I need some references that go beyond the classical and graphical representation of a graph with vertices and edges; I'm trying to dive into the math world and see if I can get an alternative representation for this data structure . My research includes just everything, from graphical representations, text representations, to more abstract representation with matrices ( ?, if this option exists at all ) or other math objects .
My question is literally open for any valid representation you can think of .
Thanks.
EDIT:
to clarify further my intentions I will say this:
- my research is intentionally generic and it focuses on the best way to think about graphs given a particular problem, sometimes a matrix is better than a graphical representation, sometimes a picture is the best option, other times there is probably an even better choice including things I don't know yet .
- currently I have 2 major scenarios that need the perfect solution :
- a representation of multiple links between a widget and an $n$ number of properties, a problem about data structures and their representation, where I have a set $W$ composed of multiple instances of different widgets $w_n$ that need a connection to another set $P$ of multiple instances of different properties $p_n$ ( basically something like the CSS in the web world, it's an exemplification, but it's basically what I need )
- how to retrieve the informations about the connections, from said data structure algorithmically without incurring is incredibly large magnitudes and big scaling factors .
For now I can tell that a data structure that scales quadratically is not practical, I also need multiple links from-to each vertex, so a "plain" graph is not enough anyway and I need an hypergraph .
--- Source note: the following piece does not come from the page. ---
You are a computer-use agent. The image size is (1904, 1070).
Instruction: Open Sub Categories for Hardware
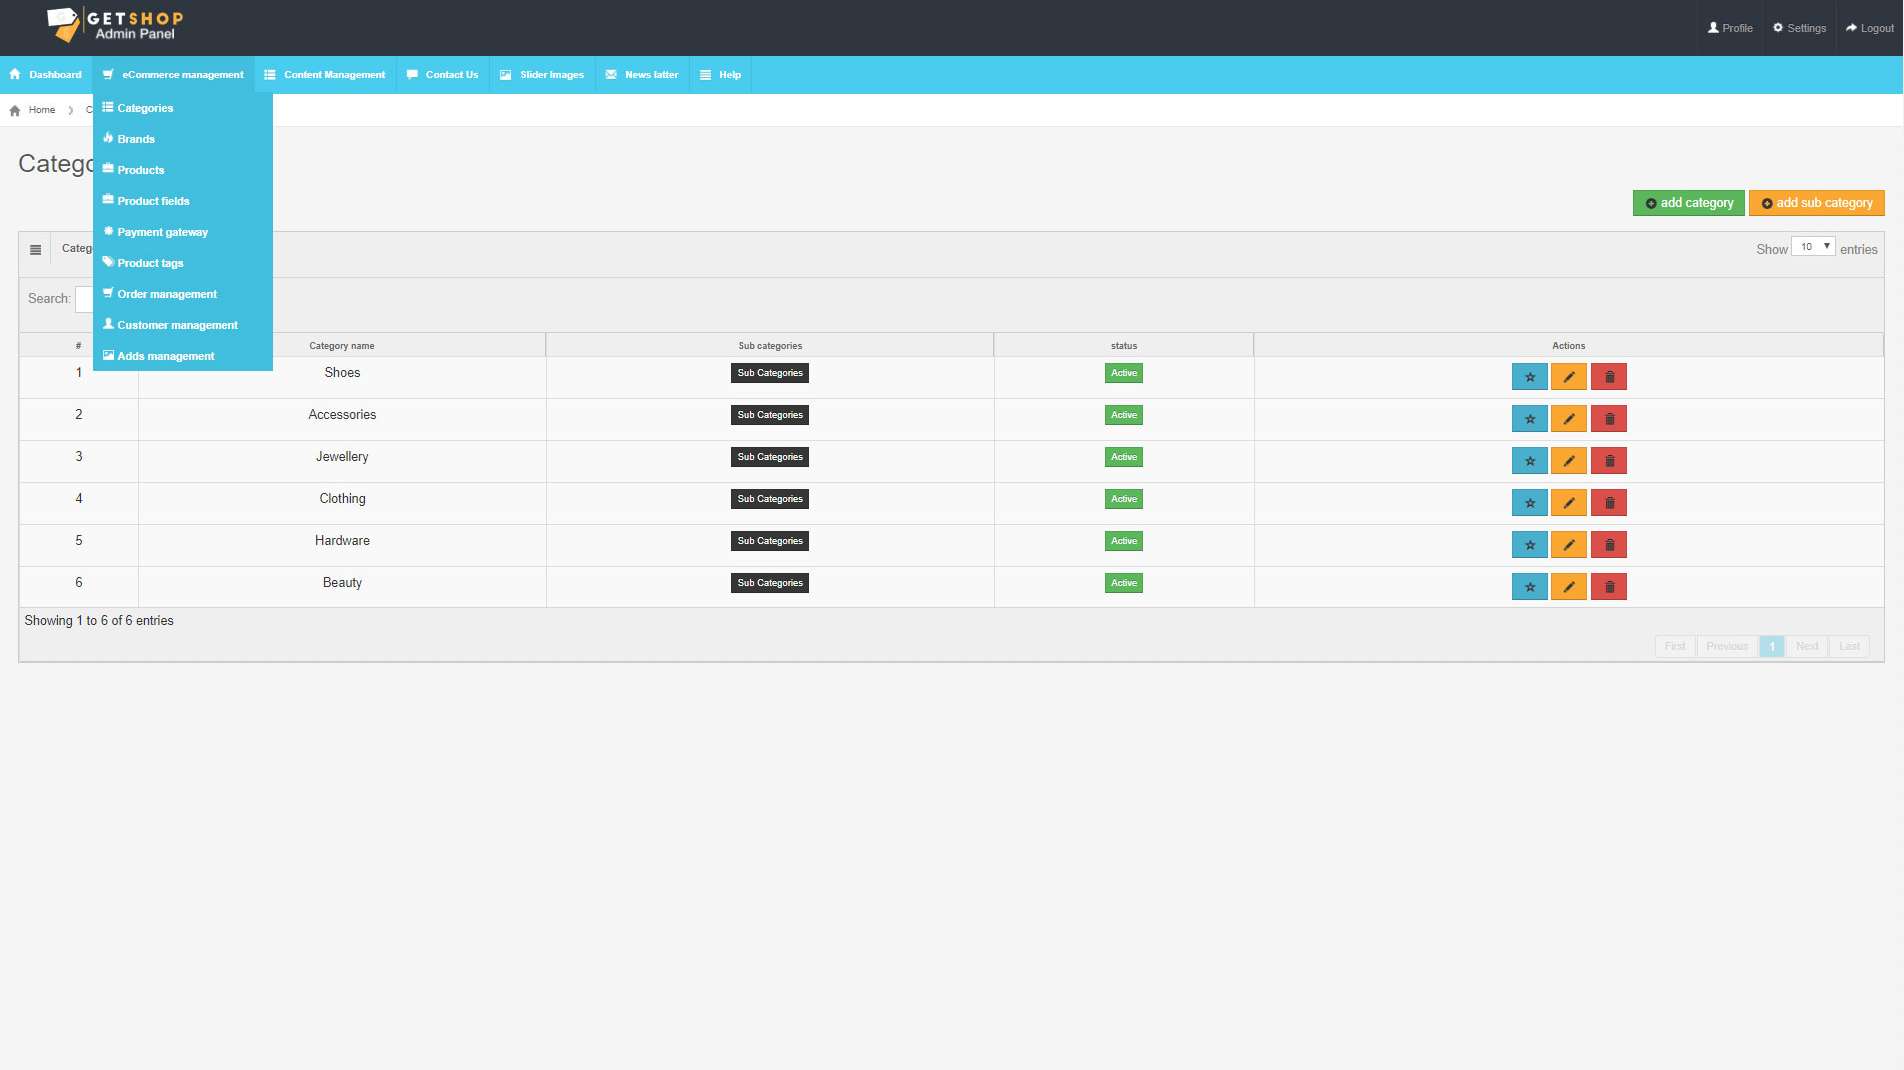[x=770, y=541]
This a matrix representation:
To every graph you can associate an adjacency matrix. Let $G=(V,E)$ be a graph with vertex $V$ and edges $E$. Then the adjacency matrix $A\in \Bbb R^{|V|\times |V|}$ associated to $G$ is defined as follow. For every edge $(i,j)\in E$, we set $A_{i,j}$ to be the wight of the edge (set $A_{i,j}=1$ if your graph is unweighted).
Following the same logic, you can also represent hypergraphs using tensors.